Au-delà des 35 heures, les heures « supp »
Contestées ou pas, les 35 heures restent la durée légale du temps de travail hebdomadaire et constituent le seuil de déclenchement des heures supplémentaires et de la rémunération majorée qui les accompagnent : théoriquement, de la 36e à la 43e heure, le taux majoré est de 25% pour passer à 50% à partir de la 44e heure supplémentaire. « Mais par le biais d’un accord d’entreprise, il est possible de réduire le taux de majoration à 10 % », rappelle Christophe Noël. De quoi faire baisser la facture pour les employeurs. Et c’est sans compter sur les exceptions prévues par les conventions collectives.
Des forfaits pour déroger
La plupart des conventions collectives offrent des moyens de déroger aux 35 heures par semaine : dans l’hôtellerie-restauration, par exemple, la durée conventionnelle du travail est fixée à 39 heures (les heures travaillées au-delà de 35 heures sont des heures supplémentaires donnant lieu à majoration). Mais il existe bien d’autres façons de s’en affranchir. « Parmi les plus utilisés, il y a les forfaits jour et les forfaits heures annualisés pour les cadres et les salariés autonomes dans l’organisation de leur temps de travail », relève Christophe Noël.

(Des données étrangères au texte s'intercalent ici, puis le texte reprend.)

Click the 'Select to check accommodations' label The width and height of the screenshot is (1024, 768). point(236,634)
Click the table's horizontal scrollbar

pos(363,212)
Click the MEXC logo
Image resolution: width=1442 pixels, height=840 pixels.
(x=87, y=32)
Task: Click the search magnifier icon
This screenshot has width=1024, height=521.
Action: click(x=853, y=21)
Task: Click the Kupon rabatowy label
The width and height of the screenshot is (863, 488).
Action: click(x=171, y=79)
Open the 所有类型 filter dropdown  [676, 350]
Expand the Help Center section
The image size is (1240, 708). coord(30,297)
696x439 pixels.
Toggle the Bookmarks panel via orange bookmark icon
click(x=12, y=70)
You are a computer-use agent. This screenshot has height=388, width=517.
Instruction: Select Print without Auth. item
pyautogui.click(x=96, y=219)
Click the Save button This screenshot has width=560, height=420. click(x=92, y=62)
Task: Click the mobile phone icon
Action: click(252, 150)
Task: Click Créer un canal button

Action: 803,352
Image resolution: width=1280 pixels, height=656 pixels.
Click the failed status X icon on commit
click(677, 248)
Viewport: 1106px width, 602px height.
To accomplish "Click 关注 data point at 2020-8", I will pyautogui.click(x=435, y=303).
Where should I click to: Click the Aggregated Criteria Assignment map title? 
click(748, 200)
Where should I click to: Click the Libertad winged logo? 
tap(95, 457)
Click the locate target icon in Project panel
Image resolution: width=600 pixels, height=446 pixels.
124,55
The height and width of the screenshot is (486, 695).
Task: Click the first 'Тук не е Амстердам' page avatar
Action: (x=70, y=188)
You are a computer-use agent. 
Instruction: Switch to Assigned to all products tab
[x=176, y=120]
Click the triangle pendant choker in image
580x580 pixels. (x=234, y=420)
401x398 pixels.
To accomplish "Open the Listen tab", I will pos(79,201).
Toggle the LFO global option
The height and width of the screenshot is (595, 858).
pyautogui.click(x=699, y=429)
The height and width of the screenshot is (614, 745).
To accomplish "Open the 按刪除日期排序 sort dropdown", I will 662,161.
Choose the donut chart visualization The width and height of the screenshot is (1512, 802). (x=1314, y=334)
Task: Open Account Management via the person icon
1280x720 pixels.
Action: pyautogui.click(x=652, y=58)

La modulation pour s’adapter aux cycles de l’activité
Autre dispositif permettant de s’exonérer de la durée légale : la modulation. « Dans ce cadre, la durée du travail est répartie sur tout ou partie de l’année, pour s’adapter aux activités cycliques. Les horaires de travail sont augmentés en période de haute activité et réduits en période de basse activité. Par exemple, les salariés peuvent travailler 42 heures par semaine sur les six premiers mois de l’année sans majoration pour les heures au-delà des 35 heures, puis 28 heures les six mois suivants », explique Christophe Noël. Dans ce cas, la loi prévoit seulement une durée du temps de travail maximum annualisée de 1607 heures. En clair, lorsque c’est nécessaire, il n’est pas si difficile d’adapter le temps de travail de son personnel aux exigences de son activité, sans avoir à modifier la loi. Ceux qui proposent de le faire, en revenant sur les sacro-saints « RTT », devront sans doute affronter de nombreuses résistances. Beaucoup d’entreprises, d’ailleurs, ne tenteront pas de négocier de nouveaux accords sur le temps de travail. Même ceux qui proposent d’en finir avec les 35 heures en conviennent.